# Assignment 1
In the passage on the Manitoba Human Rights Commission, how would you render this sentence in Spanish: "You’re allowed to represent yourself, which means you don’t need to pay for a lawyer."
# Assignment 2
Can you carry on the passage about filing a complaint with the Manitoba Human Rights Commission, starting after its final bullet point?

# Supplied passage
________________________________________

Most people don’t do this. In fact, very few people do.


It’s a long and slow process. If you hire a lawyer to help you, it will be expensive, and if you don’t, you’ll need to do a lot of work yourself.

And the outcome is sometimes not very satisfying.

Some people hope that, at the end of the process, they’ll be told that, yes, they were harassed, and it shouldn’t have happened. But that seldom happens. Over half of complaints never get to a final ruling. The rest are settled in mediation or thrown out, abandoned, or withdrawn.

So why do people decide to file a complaint?

Some people want to go to court and speak the truth in public . Even if their odds of winning are low.

If that’s what you want, the Human Rights Commission can be a good choice.

It can be a shorter process than civil court, where cases can take several years. You’re allowed to represent yourself, which means you don’t need to pay for a lawyer. And it’s a little less adversarial than civil court.

The Manitoba Human Rights Commission and what it does

The Manitoba Human Rights Commission is the agency that receives and investigates complaints about violations of the provincial Human Rights Code. It helps people mediate, or settle, their complaints. If a complaint can’t be resolved, there may be a hearing at the Human Rights Adjudication Panel. The Manitoba Human Rights Commission and the HRAP deal with harassment and discrimination cases.

The commission and the HRAP work to resolve complaints. If your complaint falls within the commission’s jurisdiction, it will accept it. Then it will encourage you to resolve the complaint through mediation. If that doesn’t work, the adjudication panel may hold a hearing. If it does, the panel listens to both sides and decides whether you were sexually harassed. If it decides you were, it may order the other party to make amends in some way. 

Facts about the Manitoba Human Rights Commission

  • Every year, about 40 people file a complaint with the commission saying they have been discriminated against or harassed on the basis of their sex, sexual orientation, gender identity, and/or gender expression.
  • About a third of those who bring a complaint that is decided by the HRAP are represented by a lawyer. Meanwhile, two-thirds of those who have a complaint brought against them that is decided by the HRAP have a lawyer.
  • Over half of complaints to the commission never get decided. Instead, they are settled in mediation or are not pursued.
  • The HRAP rules on about 10 complaints of all types per year. Sometimes, one of those complaints is a sexual harassment complaint.
  • When the HRAP decides that someone was discriminated against or harassed, it sometimes gives them an award of money as compensation for financial losses that they suffered, and the hurt and loss of dignity that they experienced.
  • Since January 2022, the amount of money that the HRAP can award for injury to dignity, feelings, and self-respect has been limited to $25,000.
  • The average amount of money that the HRAP awards for discrimination that happens over a long period of time with many incidents is $20,000. The average award for sexual harassment that occurs over a short amount of time with few incidents is $1,500.
  • The wait time for the commission to investigate a complaint of discrimination or harassment is about 15 months. It then takes about six months for the commission to investigate that complaint. If the person making the complaint does not agree with the decision of the commission, it will take about eight months to have the complaint heard at the HRAP and another 60 days for the HRAP to release its decision. 
  • Sources: The Manitoba Human Rights Commission Annual Report 2018, Manitoba Human Rights Commission—Decisions, The Human Rights Code Amendment Act, SM 2021,c 27

Why consider filing a complaint with the commission

If you decide to file a complaint with the commission, here are a few things you may get out of the process:

  • It’s a chance to tell the harasser what they did is not okay.

________________________________________

# Supplied material

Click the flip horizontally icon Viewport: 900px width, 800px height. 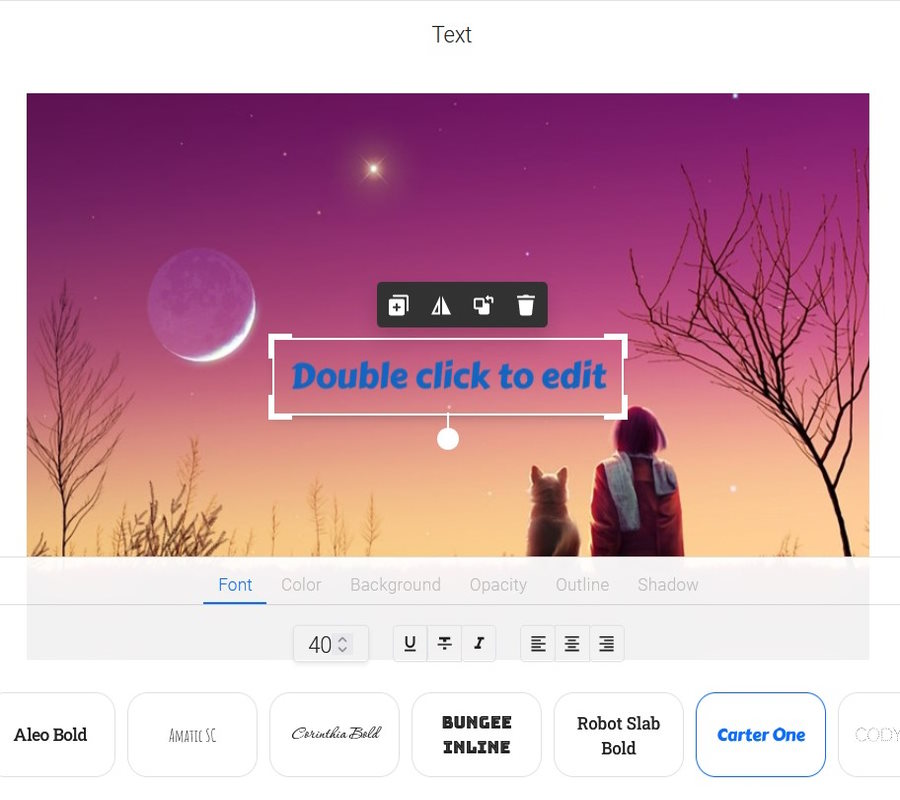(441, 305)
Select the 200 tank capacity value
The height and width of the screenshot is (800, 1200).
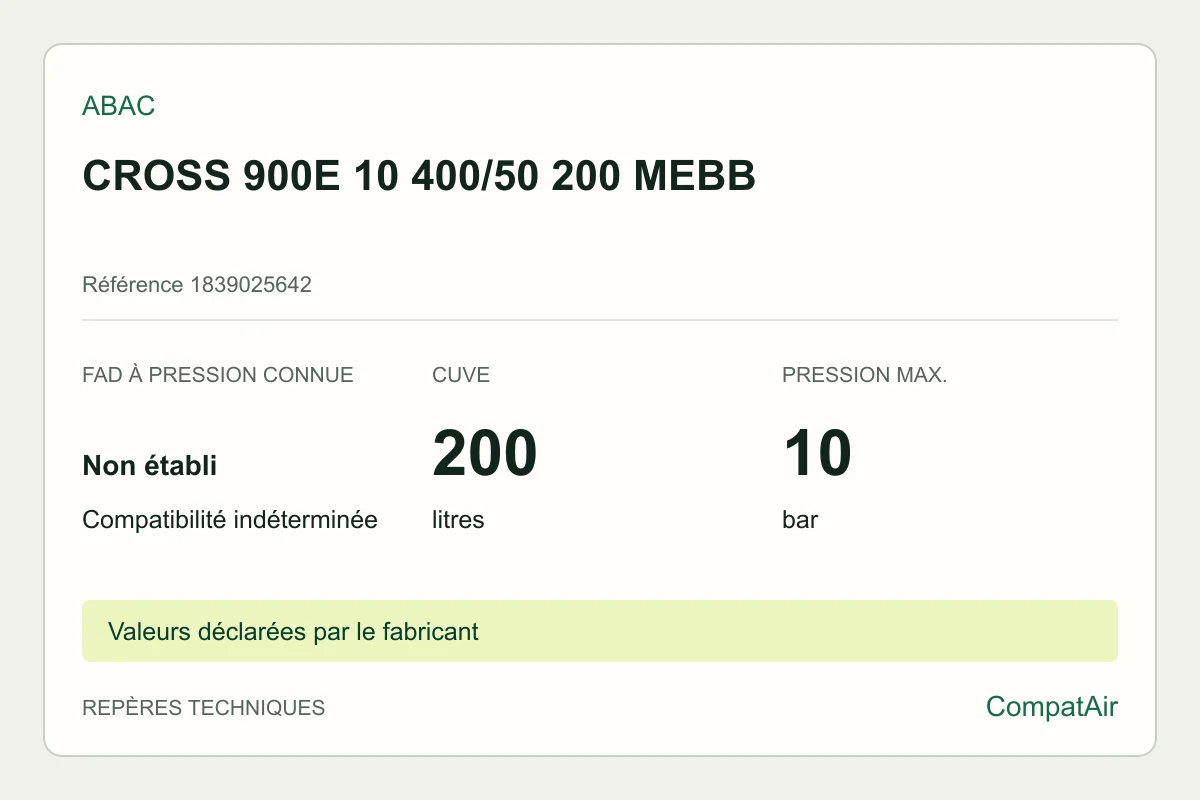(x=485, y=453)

________________________________________

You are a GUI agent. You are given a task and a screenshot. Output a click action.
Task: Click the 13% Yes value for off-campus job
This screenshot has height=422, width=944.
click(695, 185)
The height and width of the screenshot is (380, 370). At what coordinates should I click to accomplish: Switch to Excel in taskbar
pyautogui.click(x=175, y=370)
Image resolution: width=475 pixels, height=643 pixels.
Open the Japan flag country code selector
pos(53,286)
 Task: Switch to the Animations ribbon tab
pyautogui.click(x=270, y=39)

________________________________________

# Answer 1
Se le permite representarse a sí mismo, lo que significa que no necesita pagar un abogado.

# Answer 2
  • You might get back money you lost because of the harassment—maybe you didn’t get a special project or a promotion, or were fired.
  • You might get your job back, or get a reference for a new one.
  • You could request that your workplace make changes that would affect everyone there, not just you, such as improving their employee policies and training around sexual harassment.
  • It is possible to get some money to recognize the emotional harm you suffered from the harassment.

Pros and cons of going to the commission and the HRAP


  • The commission has expertise in harassment and discrimination. All it does is handle complaints of discrimination, including harassment.
  • The HRAP has the power to say that, yes, you were harassed, and that what happened to you was wrong. 
  • The HRAP can order many different remedies that a court may not be able to award.
  • If you go to civil court instead, you might end up having to pay the other party’s legal costs if you lose your case. With the HRAP process you will rarely end up having to pay the other party’s legal costs.
  • The commission and HRAP process may be quicker than many other legal processes. Its process typically takes between eight months and two years from start to finish, whereas other legal processes can take many years.


  • Even though it’s less complex than other legal processes, the commission and HRAP process is still difficult. There is a lot of paperwork to file, lots of deadlines to keep track of and a lot of rules to follow.
  • Very few people end up being told by the HRAP that they were harassed and what happened to them was wrong. According to the commission’s 2017 Annual Report, about 2% to 3% of complaints go to a hearing. Some complaints were dismissed after the investigation, while the rest were resolved in mediation.
  • HRAP awards are fairly small. The HRAP typically awards $5,000 general damages plus any of expenses or lost earnings related to harassment. This amount may be higher for precarious workers.
  • If you choose the commission process, you may close the door to other legal options.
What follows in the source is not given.